┌─ Records provided

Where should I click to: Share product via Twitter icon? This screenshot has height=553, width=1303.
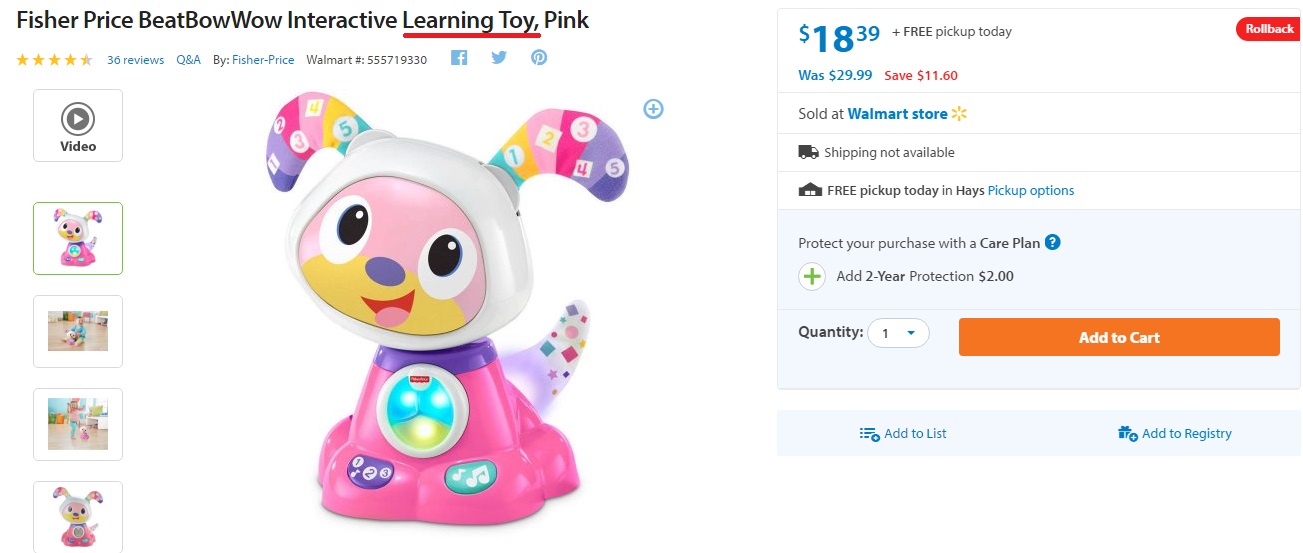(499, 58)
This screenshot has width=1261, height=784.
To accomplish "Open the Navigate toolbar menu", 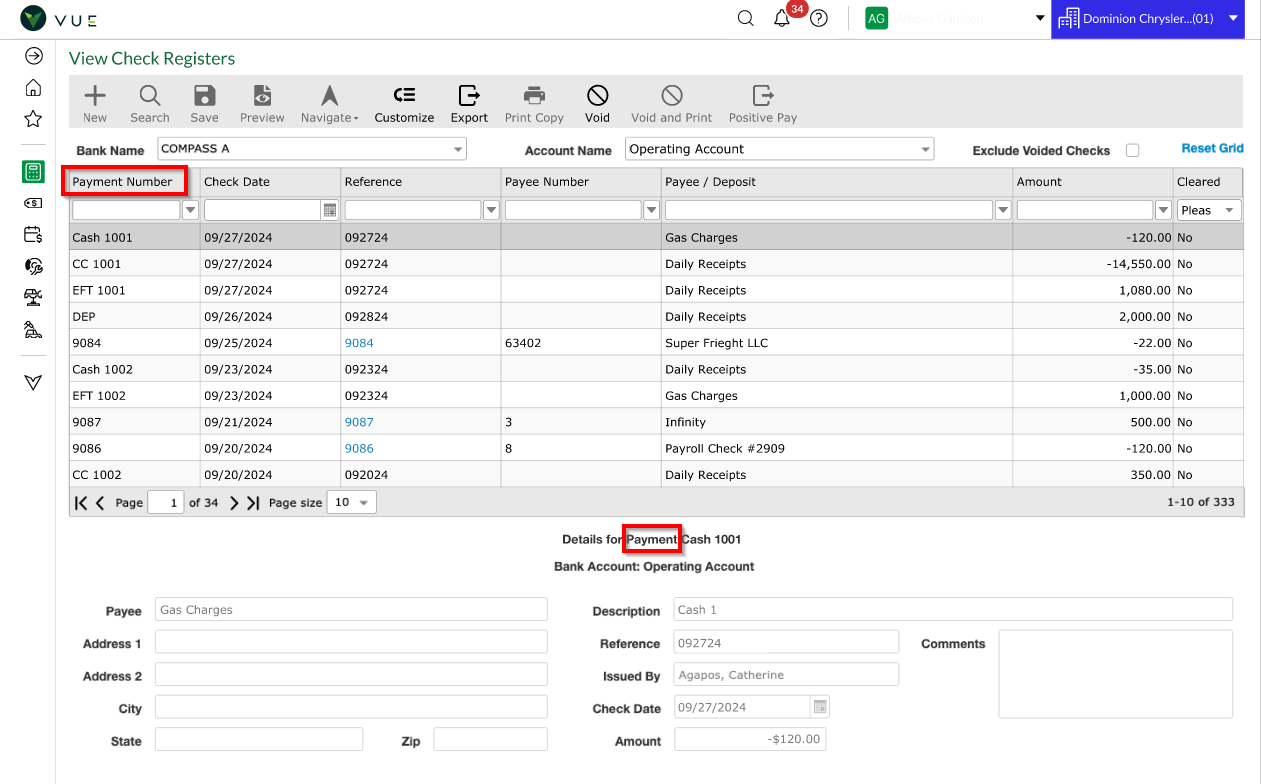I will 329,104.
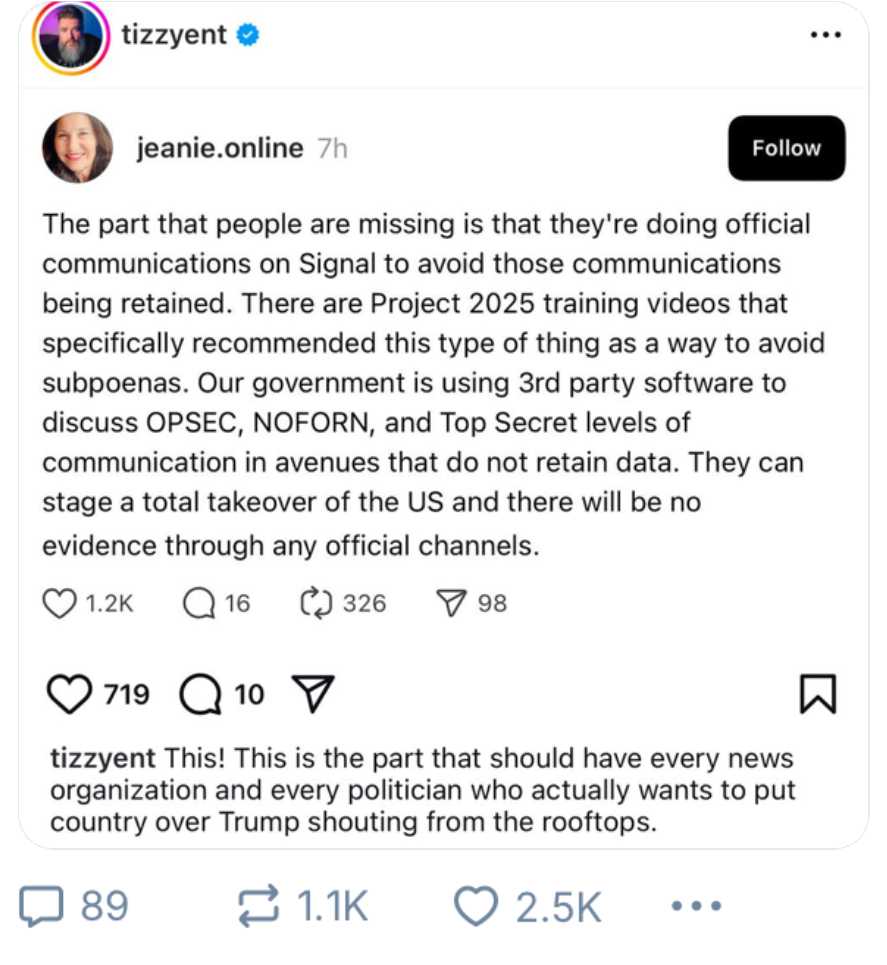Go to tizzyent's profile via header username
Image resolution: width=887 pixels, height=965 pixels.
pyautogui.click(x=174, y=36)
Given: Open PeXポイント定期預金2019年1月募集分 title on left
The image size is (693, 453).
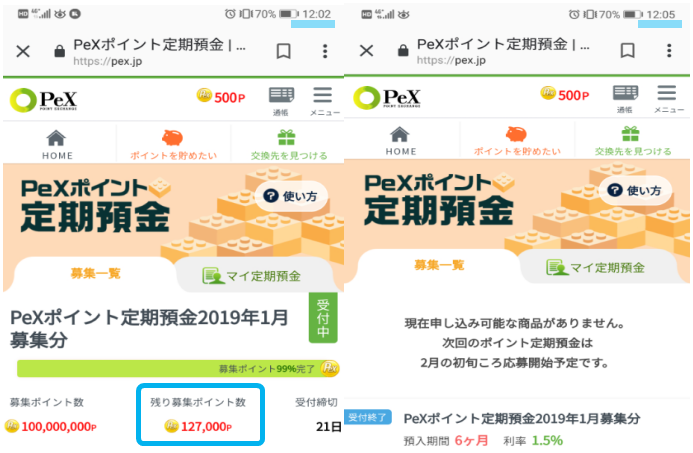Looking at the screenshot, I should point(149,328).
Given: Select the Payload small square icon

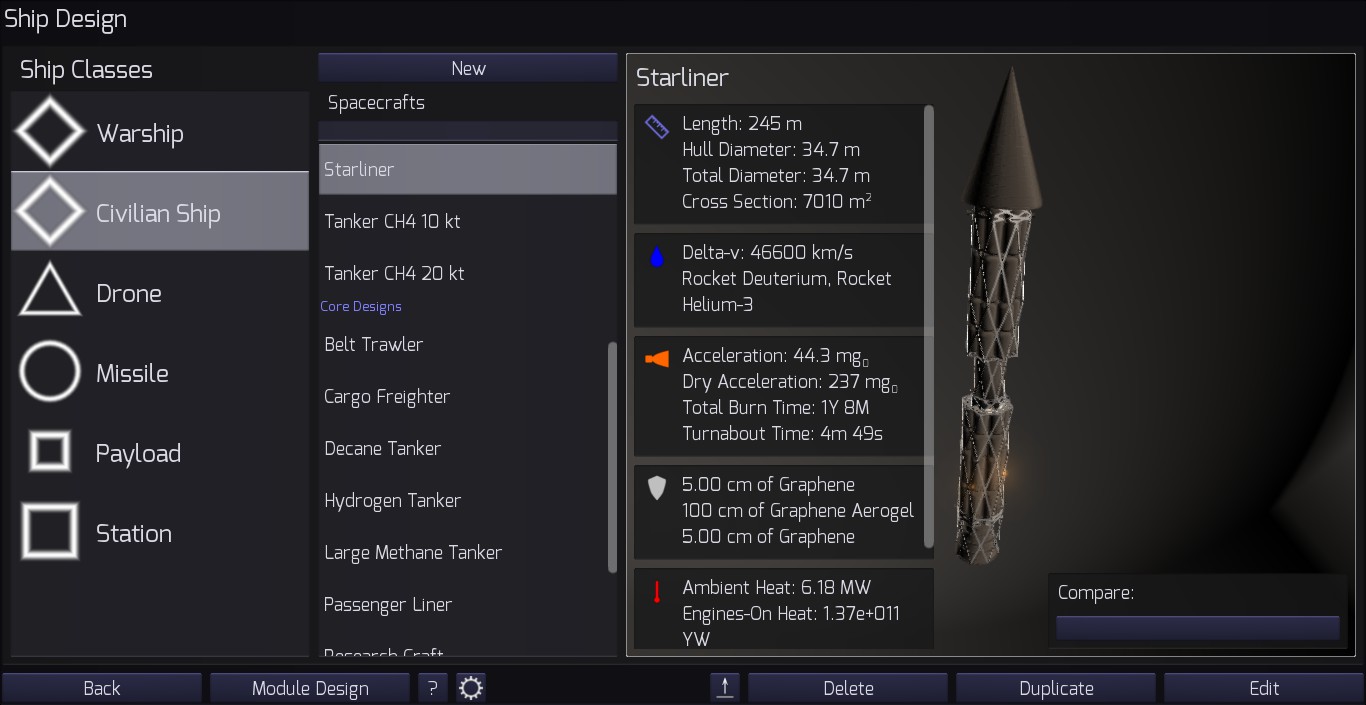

└─
┌─ Records provided

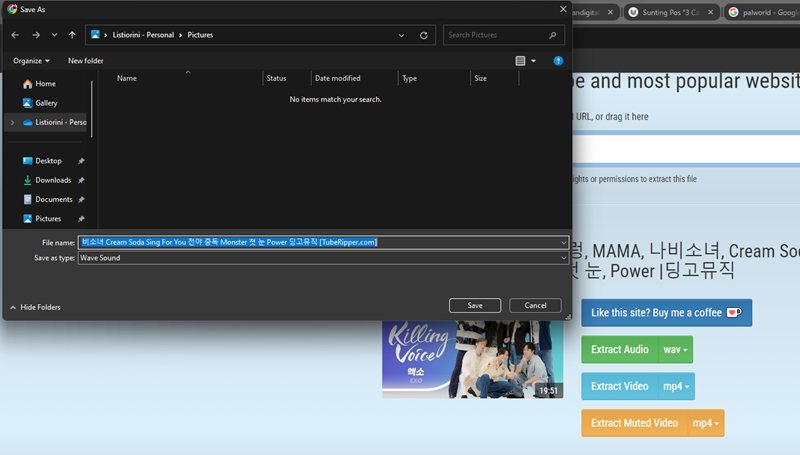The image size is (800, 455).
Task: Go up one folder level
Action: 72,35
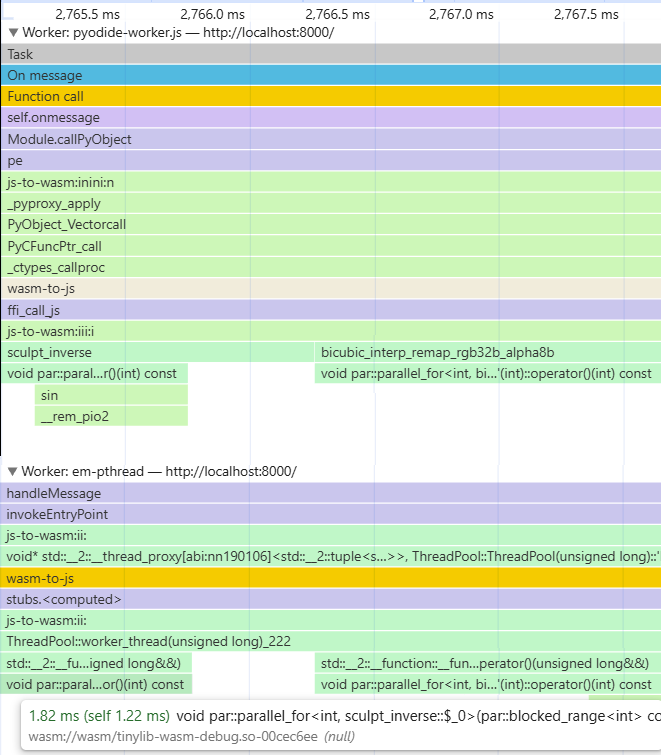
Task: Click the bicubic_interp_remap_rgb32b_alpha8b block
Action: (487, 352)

└─
┌─ Records provided

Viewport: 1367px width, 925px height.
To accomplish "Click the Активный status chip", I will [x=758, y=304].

└─

Given task => Shift every coordinate in the answers by adding 18 to each number, and give the lines again in full, requests included. Cover only the lines starting with the line that contains "Viewport: 1367px width, 925px height." and going on through the line that contains "will [x=758, y=304].".

Written answer =>
Viewport: 1367px width, 925px height.
To accomplish "Click the Активный status chip", I will [x=776, y=322].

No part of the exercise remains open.